There is a lot more in the calendar issue than meets the eye.  In 1969-70, under pressure from the Geneva-based World Council of Churches, the Jerusalem Patriarchate had introduced the 'New Julian' Calendar (as had the Bulgarian, Macedonian, and other Patriarchates, since there was overwhelming pressure at the time to introduce the New Calendar). That same year, on Great Saturday (New Calendar), when from time immemorial the Holy Fire descends on the Lord's Sepulchre, this year the Fire did not appear. Shocked, Patriarch Benedict of Jerusalem commanded that the Old Calendar, which had been in use until then, be restored immediately in the jurisdiction of his Patriarchate. The next year, the Holy Fire once again descended on the Lord's Sepulchre on Great Saturday (Old Calendar); the same occurs even until the present.

The miracle of the Holy Fire is extremely well documented by accounts going back to the 4th century. It has occured every year on Great Saturday since that time and the only time it is recorded to have not occured was the year the Jerusalem Patriarch was put on the New Calendar.

#### GIVEN INFORMATION
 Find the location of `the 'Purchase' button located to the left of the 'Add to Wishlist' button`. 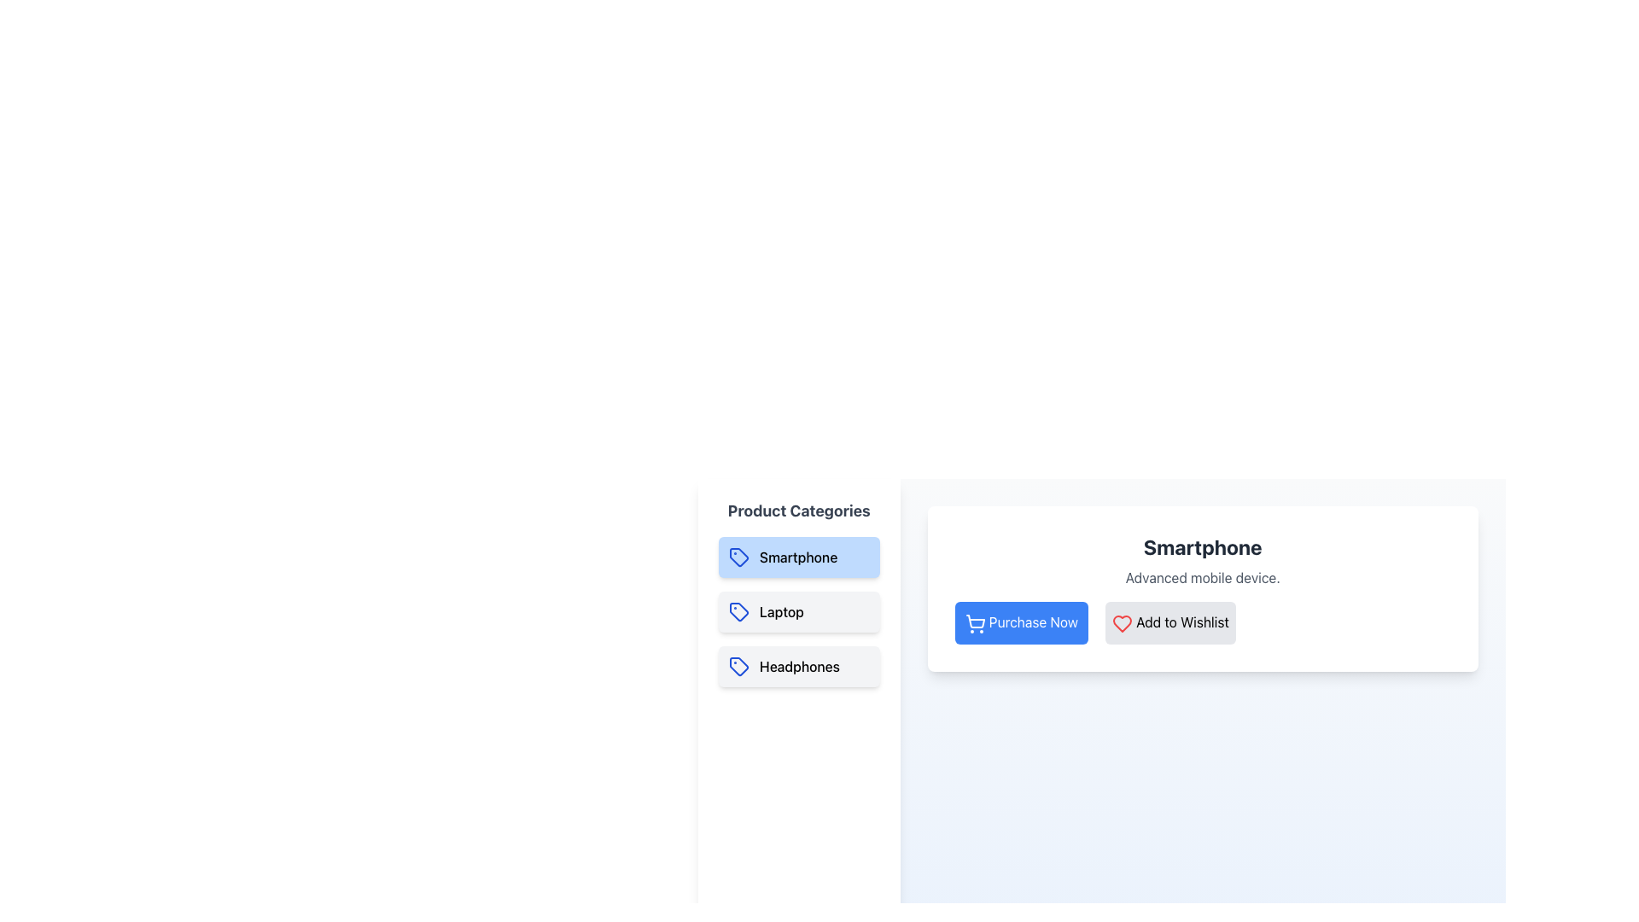

the 'Purchase' button located to the left of the 'Add to Wishlist' button is located at coordinates (1021, 622).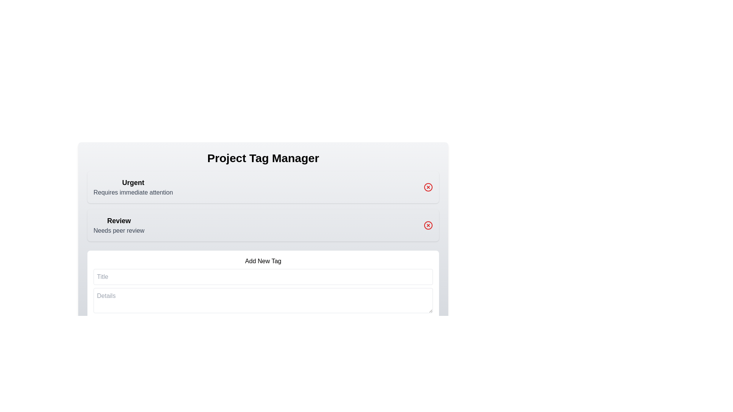 This screenshot has height=412, width=733. Describe the element at coordinates (263, 297) in the screenshot. I see `the 'Add Tag' button located at the bottom of the 'Project Tag Manager' section` at that location.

#### REQUIRED TASKS
a - In the text about the Holy Fire, who ordered the Old Calendar brought back?
b - For each statement, say whether it agrees with the text about the Holy Fire. Back each yes or no with the deciding words from the text, quoted exactly.
(i) The Jerusalem Patriarchate brought in the 'New Julian' Calendar under pressure from the World Council of Churches.
(ii) Accounts of the Holy Fire go back to the 10th century.
(iii) The year after the Fire failed to appear, it came again on Great Saturday by the Old Calendar.
c - Carry on the text about the Holy Fire from where it stops.
The listing comes from a separate source and has nothing to do with the text about the Holy Fire.

#### RESULTS FOR EACH TASK
a - Patriarch Benedict of Jerusalem.

b -
(i) Yes: "under pressure from the Geneva-based World Council of Churches, the Jerusalem Patriarchate had introduced the 'New Julian' Calendar"
(ii) No: "documented by accounts going back to the 4th century"
(iii) Yes: "The next year, the Holy Fire once again descended on the Lord's Sepulchre on Great Saturday (Old Calendar)"

c -
Something similiar occured in a small church, the location of which I can't remember at the moment (Meltinas), where every Pascha the baptismal font miraculously filled with water after which their catechumen were baptised and the water left in the same manner in which it had come (there was no spring or other water source nearby). When the region switched to the New Calendar, they were dismayed when on Pascha the font remained empty. However, on the day of Pascha according to the Old Calendar, they witnessed the font filling with water as it had done every other year. Naturally, they switched back to the Old Calendar.

unworthy John (who worships in a greek church on the New Calendar but hopes that one day it will restore the Old)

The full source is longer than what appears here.